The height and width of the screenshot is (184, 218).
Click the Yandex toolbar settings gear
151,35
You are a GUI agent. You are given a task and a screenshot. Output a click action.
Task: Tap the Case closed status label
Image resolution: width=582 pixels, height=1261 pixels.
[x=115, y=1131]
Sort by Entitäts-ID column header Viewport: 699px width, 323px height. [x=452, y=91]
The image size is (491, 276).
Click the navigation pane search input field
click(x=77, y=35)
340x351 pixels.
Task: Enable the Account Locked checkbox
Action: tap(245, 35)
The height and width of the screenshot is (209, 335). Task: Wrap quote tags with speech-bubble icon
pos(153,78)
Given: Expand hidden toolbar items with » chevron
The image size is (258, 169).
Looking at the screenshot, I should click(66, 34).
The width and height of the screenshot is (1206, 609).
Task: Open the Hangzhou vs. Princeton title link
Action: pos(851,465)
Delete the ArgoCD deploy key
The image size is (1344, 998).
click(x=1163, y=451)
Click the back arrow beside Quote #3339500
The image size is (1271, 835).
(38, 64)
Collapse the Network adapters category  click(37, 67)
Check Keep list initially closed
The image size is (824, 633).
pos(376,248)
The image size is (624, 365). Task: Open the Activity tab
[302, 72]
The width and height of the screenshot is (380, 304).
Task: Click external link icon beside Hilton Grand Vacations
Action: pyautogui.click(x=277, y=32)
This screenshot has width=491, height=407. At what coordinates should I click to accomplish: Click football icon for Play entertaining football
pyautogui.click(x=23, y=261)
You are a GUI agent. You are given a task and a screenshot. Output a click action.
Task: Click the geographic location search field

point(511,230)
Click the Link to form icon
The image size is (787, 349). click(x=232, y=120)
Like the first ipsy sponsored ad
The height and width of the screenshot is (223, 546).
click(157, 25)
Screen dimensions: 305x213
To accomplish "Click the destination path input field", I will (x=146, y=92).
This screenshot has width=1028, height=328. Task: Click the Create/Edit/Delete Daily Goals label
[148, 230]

Task brief: Copy out word for word each line of the listing, from the very first line down to the line containing "The image size is (491, 276).", and stop after that line.

Answer to this task:
The height and width of the screenshot is (184, 218).
Click the Yandex toolbar settings gear
151,35
You are a GUI agent. You are given a task and a screenshot. Output a click action.
Task: Tap the Case closed status label
Image resolution: width=582 pixels, height=1261 pixels.
[x=115, y=1131]
Sort by Entitäts-ID column header Viewport: 699px width, 323px height. [x=452, y=91]
The image size is (491, 276).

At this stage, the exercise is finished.